Finding parameters with different model settings (y = a*x + b*z or x = (1/a)*y - (b/a)*z)

Hi,

I have just a general question.
I would like to know if my assumption holds.

Here, I have three data sets – y, x, and z. They are all independent.

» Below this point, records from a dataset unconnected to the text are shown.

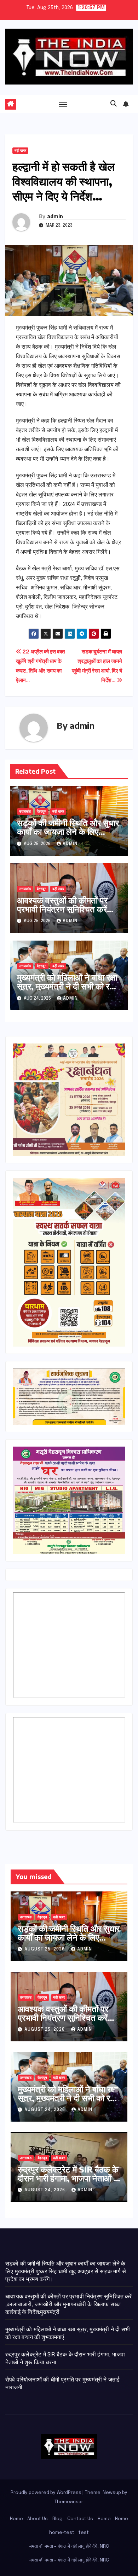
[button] (113, 104)
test (84, 2532)
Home (16, 2519)
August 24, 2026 (45, 2110)
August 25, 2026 (45, 1949)
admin (55, 216)
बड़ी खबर (20, 150)
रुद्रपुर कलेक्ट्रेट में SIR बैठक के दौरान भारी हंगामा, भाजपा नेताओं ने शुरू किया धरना (68, 2178)
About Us (37, 2519)
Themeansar (68, 2502)
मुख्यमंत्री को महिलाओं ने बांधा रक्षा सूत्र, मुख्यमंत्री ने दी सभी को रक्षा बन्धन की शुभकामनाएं (67, 986)
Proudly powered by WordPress (46, 2492)
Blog (57, 2519)
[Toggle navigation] (63, 104)
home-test (61, 2532)
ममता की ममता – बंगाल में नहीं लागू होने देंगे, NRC (69, 2546)
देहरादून (41, 811)
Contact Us (80, 2519)
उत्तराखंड (25, 811)
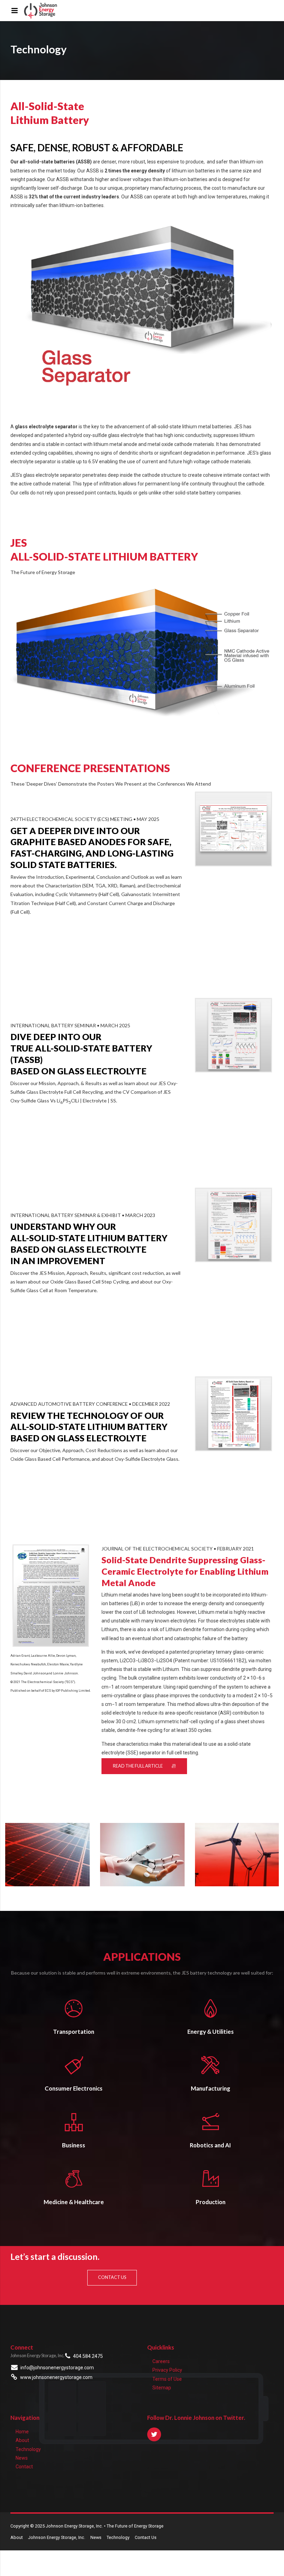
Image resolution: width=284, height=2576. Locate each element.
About (22, 2440)
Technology (28, 2449)
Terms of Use (167, 2379)
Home (22, 2431)
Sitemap (161, 2387)
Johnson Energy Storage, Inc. (56, 2537)
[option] (47, 1854)
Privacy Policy (167, 2370)
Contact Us (146, 2537)
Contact (24, 2466)
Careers (161, 2361)
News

If I want to analyze the relationships among them, I can build a linear model such as:

Model 1)
y = a x + bz

Soon after, I found that y is not normally distributed but log(e^{y}) does.
So we can modify Model 1) to:

Model 2)
log(e^{y}+1) = log(e^{ax+bz}+1)

At he same, I found that x has normality. So, I changed the equation to:

Model 3)
x = {1\over a}y - {b \over a}z

Now, we can use the Normal likelihood function to find a and b.

Such as:

with pm.Model() as model_2
 a = pm.Normal('a', mu=0, sigma=1)
 b = pm.Normal('b', mu=0, sigma=1)
 mu = pm.math.log(pm.math.exp(ax+bz)+1)

 yt = np.log(np.exp(y)+1)
 y_obs = pm.Normal('obs', mu=mu, sigma=1, observed=yt)
 pm.sample()
with pm.Model() as model_3
 a = pm.Normal('a', mu=0, sigma=1)
 b = pm.Normal('b', mu=0, sigma=1)
 mu = 1/a*y - b/a*z
 
 x_obs = pm.Normal('obs', mu=mu, sigma=1, observed=x)
 pm.sample()

After the samplings from model_2 and model_3, should we get the same or similar distributions of a and b from the trace plots?